Admittedly, I’ve had a bit more luck with various ‘pet simulator’ type games over the years, but in a way, I don’t think I’ve ever quite gotten over the trauma of that tama-fucking-gotchi. For years that experience made me reluctant to have anything to do with the care of animals – either real or virtual – and it’s been hard to shake that sense of, like, being really great at getting stuff dead. Anyways, why do I mention this? Well, because after 20 years of working my way through those very issues, I finally found myself in a position to get a dog, and I did, Dear Reader. Now, as far as introductory paragraphs go, this one’s as likely to have you calling animal welfare as it is offering up congratulations, but wait… Hear me out.
See, I’m mentioning this for two reasons. The first is fairly simple: basically, I’m giving you a heads-up and asking you not to abandon me if my output drops a little in the near future. I’m still here, it’s just my time might be a bit more pet-filled than game-filled for a few weeks, and shooting people in the face might have to take a back seat to, say, having my feet chewed off. I’ll still play and write when I can, but if early indications are anything to go by, this little puppy isn’t going to be overly accommodating to my desire to shoot stuff in the face unmolested. In fact, she seems to see anything that isn’t ‘paying her 100% attention’ as something of a personal challenge, and – when she’s not asleep – she’s already taken to distracting me with an admirable sense of gusto. She also seems to think my controller is infinitely more interesting and chewable than any of the actual chew toys we’ve bought for her, so there’s that too.
The second reason is slightly more game related. See, I’ve been reading a lot of stuff about dogs recently; caring for dogs, training dogs, communicating with dogs – you name it, I’ve read about it. And there’s loads of information out there, and – here’s the thing – the only techniques I could find that would allow me to process it all were the exact same ones I’ve used in Gaming for years. I appreciate that sounds glib, but consider training; there’s hundreds of methods, systems, whatever, and it was all just overwhelming me until I started to think about them in terms of quests and XP, and then putting them all together – in relation to each other – in terms I’m used to doing in games.
So, the cost/benefit analysis of various methods, how they fit in with, and impact upon, lifestyle, care, affection etc, only really made sense when I thought of how similar systems (and interactions between systems) are employed in games, and how – as a gamer – I’ve been evaluating, balancing, working within these kind of systems for years. Sure, my puppy isn’t actually going to level-up, but by thinking of her development in those terms, it allowed me to create a timeline of how and when to do certain things. In the same way that I know not to tackle a certain uberboss until I’m at a suitable level, I’ve been able to ascertain when and how to tackle certain things with my dog, and more importantly, how to ascertain from her “stats” (or “skill-tree” if you like) when she’s ready to do so.

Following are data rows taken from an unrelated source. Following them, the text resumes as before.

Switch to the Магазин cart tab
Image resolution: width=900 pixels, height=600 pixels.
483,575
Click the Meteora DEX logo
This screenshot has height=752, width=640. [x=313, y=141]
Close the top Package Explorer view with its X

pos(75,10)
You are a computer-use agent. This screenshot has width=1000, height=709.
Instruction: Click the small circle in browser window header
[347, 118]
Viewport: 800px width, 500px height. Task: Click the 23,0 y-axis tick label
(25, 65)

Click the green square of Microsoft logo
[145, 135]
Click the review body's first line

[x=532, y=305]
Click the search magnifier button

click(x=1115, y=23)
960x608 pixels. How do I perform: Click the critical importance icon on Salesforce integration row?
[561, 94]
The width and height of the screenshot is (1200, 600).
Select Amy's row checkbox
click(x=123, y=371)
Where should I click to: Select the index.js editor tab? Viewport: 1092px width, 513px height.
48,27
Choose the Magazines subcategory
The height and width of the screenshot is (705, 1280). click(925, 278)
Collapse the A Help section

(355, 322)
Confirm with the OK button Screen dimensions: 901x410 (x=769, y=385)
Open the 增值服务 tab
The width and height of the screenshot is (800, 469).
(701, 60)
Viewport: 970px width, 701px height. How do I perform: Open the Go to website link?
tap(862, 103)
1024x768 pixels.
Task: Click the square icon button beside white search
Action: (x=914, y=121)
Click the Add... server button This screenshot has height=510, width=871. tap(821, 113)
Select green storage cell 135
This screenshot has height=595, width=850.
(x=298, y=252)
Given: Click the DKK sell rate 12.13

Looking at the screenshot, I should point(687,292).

That’s possibly an indicator that I play games waaaay too much obviously, but my point is really that (even though one “game” about pets scarred me for a long time) games in general have helped me to process complex concepts and problems in a way that could very well prove to be a godsend with my actual pet. Some bona fide research has been done into this by actual boffins, and there have been some tentative conclusions drawn about how games can help people do these very kinds of things, but I’d never knowingly put it into practice. Clearly your usual caveats about ‘the plural of anecdote….’ and such apply, but I think it’s interesting that we can learn HOW to do stuff, how to approach real-world challenges, from the virtual worlds we inhabit.
Even though I’ve been banging on about how great games are for years, it’s genuinely quite impressive how I can take lessons I learned in a game (where I might’ve been running around in a unitard, whalloping dragons with a really big sword, for example) and immediately transpose them on top of a seemingly overwhelming set of problems and challenges IRL (that are considerably less dragon-ey). I’ve always enjoyed deeper, more complex games precisely because they’ve required me to develop a certain level of understanding – a particular way of thinking – to get the most out of them, and that that’s now paying dividends in my real life is actually pretty fucking cool.
Anyways, am I alone in this? Has anybody else consciously found themselves using lessons learned in games to help them in their day-to-day lives? Feel free to let me know in the comments. In a very real sense, you’ll be making me feel like less of a weirdo, so, you know, that’d be very much appreciated.